[[ Data provided open ]]
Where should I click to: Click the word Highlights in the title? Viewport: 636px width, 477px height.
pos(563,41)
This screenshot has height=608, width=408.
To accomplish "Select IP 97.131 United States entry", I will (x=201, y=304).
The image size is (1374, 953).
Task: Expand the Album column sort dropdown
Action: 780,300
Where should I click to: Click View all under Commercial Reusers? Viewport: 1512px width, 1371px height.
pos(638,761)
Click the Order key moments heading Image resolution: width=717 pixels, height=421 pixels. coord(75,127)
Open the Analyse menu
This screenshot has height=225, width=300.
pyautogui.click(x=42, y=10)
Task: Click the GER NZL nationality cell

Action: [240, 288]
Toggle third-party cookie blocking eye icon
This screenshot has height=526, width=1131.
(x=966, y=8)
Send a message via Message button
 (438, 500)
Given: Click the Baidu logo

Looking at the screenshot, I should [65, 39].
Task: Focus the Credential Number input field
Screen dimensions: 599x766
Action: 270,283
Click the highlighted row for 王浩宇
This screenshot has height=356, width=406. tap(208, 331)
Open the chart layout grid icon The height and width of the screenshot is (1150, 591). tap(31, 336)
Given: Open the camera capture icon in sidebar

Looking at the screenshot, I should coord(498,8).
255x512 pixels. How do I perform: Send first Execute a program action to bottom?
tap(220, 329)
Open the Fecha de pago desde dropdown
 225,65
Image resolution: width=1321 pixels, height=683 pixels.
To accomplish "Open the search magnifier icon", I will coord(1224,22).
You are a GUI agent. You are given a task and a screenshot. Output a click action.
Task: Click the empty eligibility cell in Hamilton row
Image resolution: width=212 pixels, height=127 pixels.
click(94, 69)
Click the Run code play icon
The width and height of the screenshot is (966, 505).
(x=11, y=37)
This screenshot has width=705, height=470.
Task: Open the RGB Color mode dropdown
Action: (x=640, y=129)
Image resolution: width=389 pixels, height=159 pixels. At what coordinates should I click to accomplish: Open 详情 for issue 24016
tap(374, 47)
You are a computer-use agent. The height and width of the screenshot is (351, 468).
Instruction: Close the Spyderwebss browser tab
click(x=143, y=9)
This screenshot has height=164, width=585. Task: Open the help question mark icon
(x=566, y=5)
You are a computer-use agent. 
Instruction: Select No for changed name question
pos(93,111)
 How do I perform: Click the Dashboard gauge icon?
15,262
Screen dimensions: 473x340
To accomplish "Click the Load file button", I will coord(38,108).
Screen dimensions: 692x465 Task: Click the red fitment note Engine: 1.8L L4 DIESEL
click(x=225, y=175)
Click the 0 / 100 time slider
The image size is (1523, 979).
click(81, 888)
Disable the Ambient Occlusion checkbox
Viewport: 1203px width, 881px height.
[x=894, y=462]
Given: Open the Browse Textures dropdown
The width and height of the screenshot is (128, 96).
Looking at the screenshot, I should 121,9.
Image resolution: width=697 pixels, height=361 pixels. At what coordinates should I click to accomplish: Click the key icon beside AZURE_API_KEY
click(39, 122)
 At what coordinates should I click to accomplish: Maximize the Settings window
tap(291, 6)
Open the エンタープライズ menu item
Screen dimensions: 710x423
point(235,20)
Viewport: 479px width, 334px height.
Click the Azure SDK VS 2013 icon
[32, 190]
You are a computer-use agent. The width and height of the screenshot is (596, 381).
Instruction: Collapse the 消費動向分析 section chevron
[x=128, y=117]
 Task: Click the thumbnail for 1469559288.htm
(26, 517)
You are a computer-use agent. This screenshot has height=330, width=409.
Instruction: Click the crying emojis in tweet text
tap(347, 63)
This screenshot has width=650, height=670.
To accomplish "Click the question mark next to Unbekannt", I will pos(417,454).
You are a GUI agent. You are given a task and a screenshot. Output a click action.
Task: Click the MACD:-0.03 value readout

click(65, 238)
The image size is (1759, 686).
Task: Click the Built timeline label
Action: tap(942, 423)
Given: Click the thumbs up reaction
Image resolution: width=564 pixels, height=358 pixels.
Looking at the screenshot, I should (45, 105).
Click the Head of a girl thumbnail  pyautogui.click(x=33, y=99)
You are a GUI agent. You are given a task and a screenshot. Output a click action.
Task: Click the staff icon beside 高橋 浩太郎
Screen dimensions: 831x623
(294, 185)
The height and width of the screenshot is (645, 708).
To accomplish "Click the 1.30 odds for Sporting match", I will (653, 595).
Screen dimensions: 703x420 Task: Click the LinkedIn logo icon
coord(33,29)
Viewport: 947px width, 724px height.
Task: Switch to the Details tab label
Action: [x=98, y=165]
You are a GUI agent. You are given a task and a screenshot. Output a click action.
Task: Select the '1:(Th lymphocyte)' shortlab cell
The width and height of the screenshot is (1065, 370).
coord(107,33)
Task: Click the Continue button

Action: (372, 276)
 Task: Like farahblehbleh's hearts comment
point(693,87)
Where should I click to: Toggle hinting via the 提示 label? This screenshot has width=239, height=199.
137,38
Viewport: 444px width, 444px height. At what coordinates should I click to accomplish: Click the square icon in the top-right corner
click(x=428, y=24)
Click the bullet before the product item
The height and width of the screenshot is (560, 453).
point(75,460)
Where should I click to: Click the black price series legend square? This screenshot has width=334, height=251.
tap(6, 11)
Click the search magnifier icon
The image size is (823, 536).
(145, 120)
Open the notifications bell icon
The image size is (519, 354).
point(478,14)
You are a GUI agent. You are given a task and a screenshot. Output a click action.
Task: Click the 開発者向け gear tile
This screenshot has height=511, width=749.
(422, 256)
[[ Data provided closed ]]
Which of the lines above hold the word "computer"? Copy each one.

◆ **Output of the exercise**:
You are a computer-use agent. The height and width of the screenshot is (351, 468).
You are a computer-use agent. 
You are a computer-use agent. The width and height of the screenshot is (596, 381).
You are a computer-use agent. This screenshot has height=330, width=409.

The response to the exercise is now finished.